Sia Gabrielli che Desiderio, hanno espresso la volontà di buttare giù l'edificio danneggiato dopo il sisma del 6 aprile e di ricostruirlo senza modificare il volume e l'ingombro.
Gabrielli ha chiesto di poter realizzare un soppalco internamente per avere il 10% in più dello spazio da adibire ad uffici e magazzino.
Le prime operazioni da fare saranno lo smaltimento dell'amianto, la demolizione del fabbricato e la ricostruzione.
All'incontro era presente anche il dirigente all'Urbanistica Gianfranco Niccolò, che nel corso della mattinata, dopo aver studiato il nuovo progetto stilato da un pool di architetti, ha dato l'ok ai lavori, che prederanno il via dopo che la proprietà avrà fornito agli uffici tecnici comunali, entro sette giorni, tutta la documentazione necessaria.

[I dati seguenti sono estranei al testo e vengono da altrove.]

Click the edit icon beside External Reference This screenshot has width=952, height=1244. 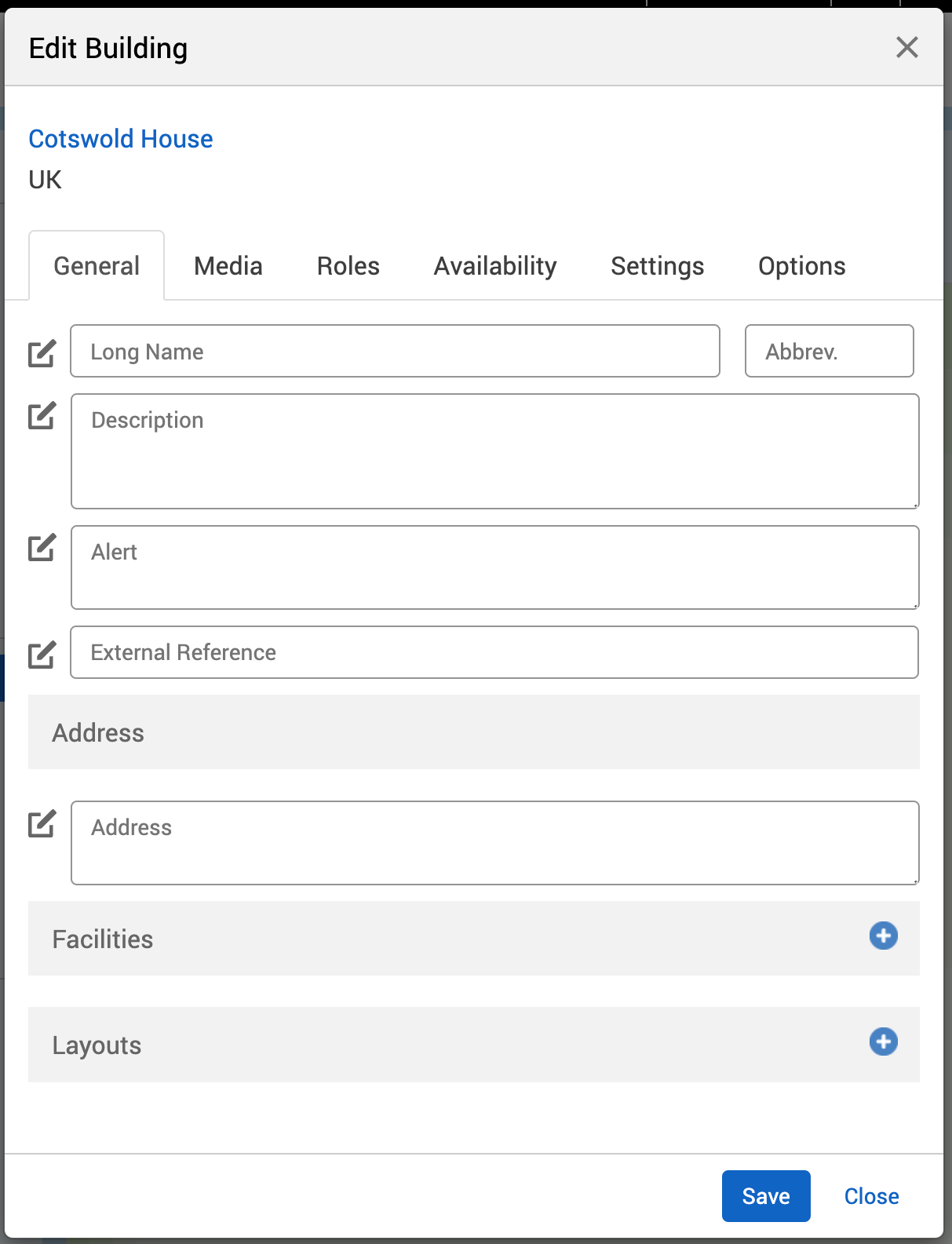tap(42, 655)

«Non dovrebbero esserci problemi – ha dichiarato il sindaco Cordoma – visto che il nuovo progetto non altera il fabbricato esistente, vogliamo essere sicuri però che tutto venga fatto nel rispetto delle regole. Il tutto dovrà svolgersi in tempi brevissimi per andare incontro ai lavoratori che attendono risposte ormai da mesi».
«Dopo l'ok dell'Amministrazione Comunale per il permesso a costruire – ha affermato Gabrielli – noi puntiamo a partire con i lavori entro febbraio, contiamo nel giro di poco tempo di riprendere le vendite. Abbiamo a cuore le sorti dei nostri dipendenti e cercheremo di realizzare una struttura migliore di prima».
Lo stop all'attività era arrivato a seguito di alcuni sopralluoghi da parte dei Vigili del Fuoco e dei tecnici comunali, che avevano riscontrato danni alle strutture portanti dopo il terremoto.
Le divergenze dei mesi passati riguardavano soprattutto l'intervento da compiere sulla costruzione, dichiarata inagibile dai tecnici.
Per Gabrielli, la soluzione migliore era una ristrutturazione dell'edificio, che avrebbe comportato costi relativamente bassi e soprattutto una riapertura in tempi brevi, mentre per Desiderio la soluzione migliore era fin dall'inizio quella della demolizione con successiva ricostruzione.